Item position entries
┄┄┄┄┄┄┄┄┄┄

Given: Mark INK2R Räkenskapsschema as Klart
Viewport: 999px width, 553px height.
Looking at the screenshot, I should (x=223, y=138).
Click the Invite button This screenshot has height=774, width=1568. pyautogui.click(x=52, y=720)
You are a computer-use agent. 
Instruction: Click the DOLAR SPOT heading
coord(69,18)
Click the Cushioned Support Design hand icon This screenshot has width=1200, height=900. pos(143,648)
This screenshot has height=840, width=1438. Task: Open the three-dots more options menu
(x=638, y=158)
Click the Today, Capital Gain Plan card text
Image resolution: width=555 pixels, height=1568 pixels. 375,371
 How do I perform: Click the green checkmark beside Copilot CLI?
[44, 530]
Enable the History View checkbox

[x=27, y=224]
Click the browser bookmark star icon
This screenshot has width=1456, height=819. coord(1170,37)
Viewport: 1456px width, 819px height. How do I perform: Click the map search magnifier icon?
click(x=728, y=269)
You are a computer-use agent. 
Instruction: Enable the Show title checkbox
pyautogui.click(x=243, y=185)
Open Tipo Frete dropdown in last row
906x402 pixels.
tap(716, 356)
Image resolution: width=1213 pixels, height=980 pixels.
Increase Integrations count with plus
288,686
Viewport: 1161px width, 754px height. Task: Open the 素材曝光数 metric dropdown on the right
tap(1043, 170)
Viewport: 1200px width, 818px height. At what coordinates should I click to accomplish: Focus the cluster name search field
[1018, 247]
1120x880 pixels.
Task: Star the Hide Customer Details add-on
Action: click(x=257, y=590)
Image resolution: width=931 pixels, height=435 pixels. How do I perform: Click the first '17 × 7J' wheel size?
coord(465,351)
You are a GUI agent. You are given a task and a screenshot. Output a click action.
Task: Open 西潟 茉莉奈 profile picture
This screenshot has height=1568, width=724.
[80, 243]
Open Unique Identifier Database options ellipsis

┄┄┄┄┄┄┄┄┄┄

= What the task asks =
Gather and copy every row above that contains the string "This". Case counts.

= Solved problem =
Click the Invite button This screenshot has height=774, width=1568. pyautogui.click(x=52, y=720)
Click the Cushioned Support Design hand icon This screenshot has width=1200, height=900. pos(143,648)
This screenshot has height=840, width=1438. Task: Open the three-dots more options menu
This screenshot has width=1456, height=819. coord(1170,37)
This screenshot has height=1568, width=724.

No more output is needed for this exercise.